Quand Paul l'abordera, il n'y aura guère que 250 ans que l'île n'est plus de la mouvance carthaginoise: rien d'étonnant à ce que la plupart n'y parle ni le grec, ni le latin, mais le punique, aux consonances « barbares » (chap. 28, vers. 1 ) - c'est-à-dire étrangères - qu'on entend encore dans le maltais d'aujourd'hui. C'est à Malle qu'on a pu éclaircir le mystère de la langue phénicienne et commencer à la déchiffrer : grâce à une inscription bilingue, en grec et en phénicien, dédiée au dieu Malquart, trouvée sur deux « cippes », petits piliers sans chapiteau qui servaient de stèle funéraire ou de borne routière, dont l'un est conservé au musée du Louvre.
Toutefois au VII siècle et au début du Ve siècle av. J.-C., des commerçants grecs ont tenté de supplanter les Phéniciens, et l'île conservera une statue d'Hercule, des monnaies, et une inscription qui révèle le régime démocratique dont elle jouit alors : comme les cités grecques, elle possédait alors sénat, assemblée du peuple et archontes. Mais Malte retomba sous la mainmise carthaginoise. Sur un haut lieu occupé dès la préhistoire, Tas-Silg, au sud, Carthage a dédié à Astarté-Tanit un sanctuaire qui a laissé des traces : des cours, quelques salles d'un dallage remarquable, et une rampe qui reliait cette acropole au port, en contrebas : base navale, dotée d'arsenaux .
Paul n'a pas connu ce monument phénicien. A sa place, les Romains ont élevé un superbe temple à Junon (depuis l'an 218 av. J.-C., ils sont en effet maîtres de ces îlots qui constituent une position stratégique remarquable au coeur de la Méditerranée). Mais on n'y voit plus les somptueuses oeuvres d'art qui le décoraient quelques années plus tôt : en l'an 73 ou 71 av. J.-C., Verrès, proprêteur de Sicile, les a pillées. Cicéron dans ses implacables « Verrines », souligne vigoureusement que ce temple consacré à la reine des dieux avait jusqu'alors été préservé de tous outrages, même de ceux des corsaires.
Sous la petite église champêtre édifiée au XVIIe siècle, à proximité de la baie du nord-est de l'île où la tradition fixe le débarquement de Paul, et qui marquerait « le site des miracles » (ACTES, chap. 28, vers. 7-9), les archéologues italiens de l'Université de Rome on fait en 1963 une intéressante découverte : les ruines d'une spacieuse villa romaine édifiée au début du le, siècle av. J.-C., incendiée sous Auguste et reconstruite avec ses cours, son atrium et ses dépendances où l'on fabriquait l'huile d'olives.

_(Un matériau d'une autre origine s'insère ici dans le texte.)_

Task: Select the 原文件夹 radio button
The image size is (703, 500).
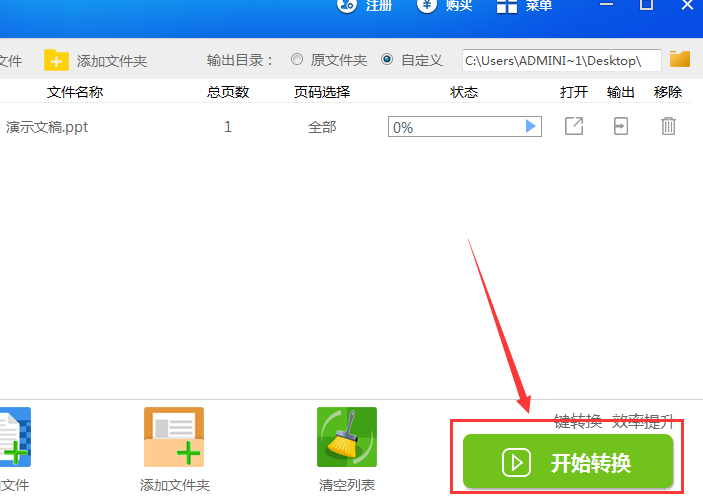Action: [x=297, y=60]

Ils ont aussi exhumé d'émouvants vestiges : deux briques, faisant partie d'un pavement du Vle siècle, l'une gravée d'une croix, l'autre d'un poisson; deux blocs de grès, du siècle suivant, marqués de symboles identiques; une inscription de la même époque au nom de Paulus, en lettres grecques; enfin un bloc de calcaire orné de maladroits graffitis où l'on distingue un bateau échoué sur un rocher et une figure humaine qui évoque les portraits traditionnels de l'Apôtre...

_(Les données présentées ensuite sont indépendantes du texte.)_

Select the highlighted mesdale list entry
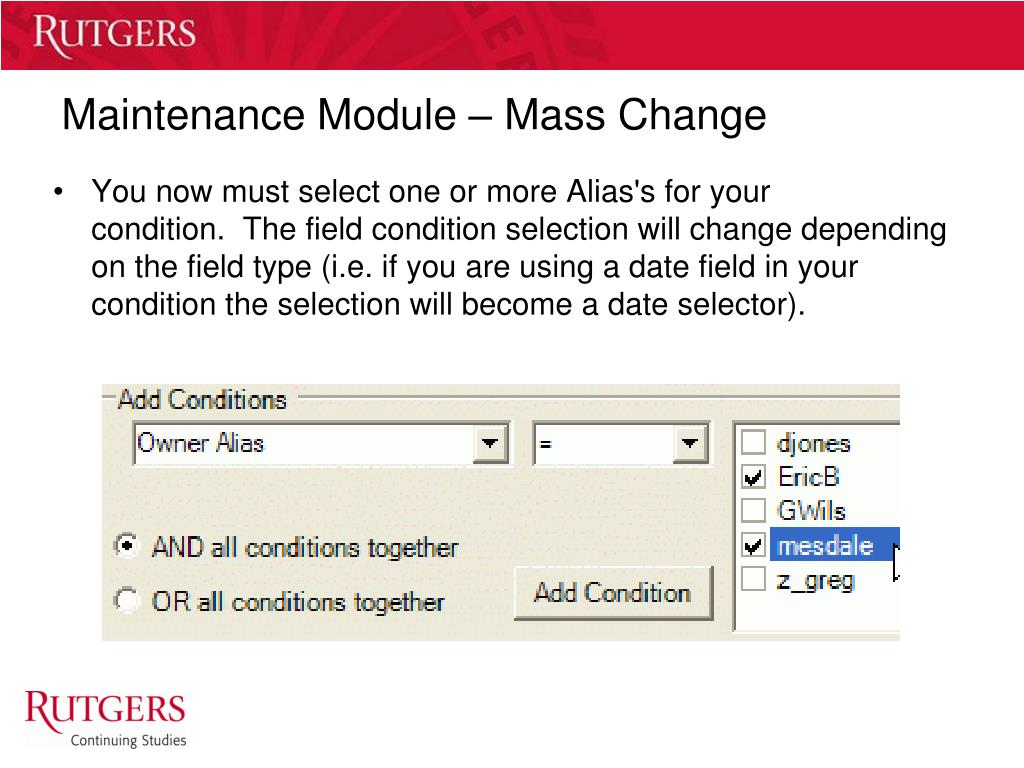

Disputée aux chrétiens par les Arabes, puis par les Turcs, auxquels s'opposèrent les fameux chevaliers de l'Ordre hospitalier et militaire de Saint-Jean de Jérusalem, souverains de l'île de 1518 à 1798 date à laquelle Bonaparte s'en empara, Malte eut l'Angleterre pour dernier maître, et subit sans faiblir l'assaut des bombardiers du Reich pendant la seconde guerre mondiale : 14000 tonnes de bombes ne suffirent pas à la réduire. Indépendante depuis 1964, « la fille de saint Paul » n'a désormais plus que l'Apôtre pour suzerain.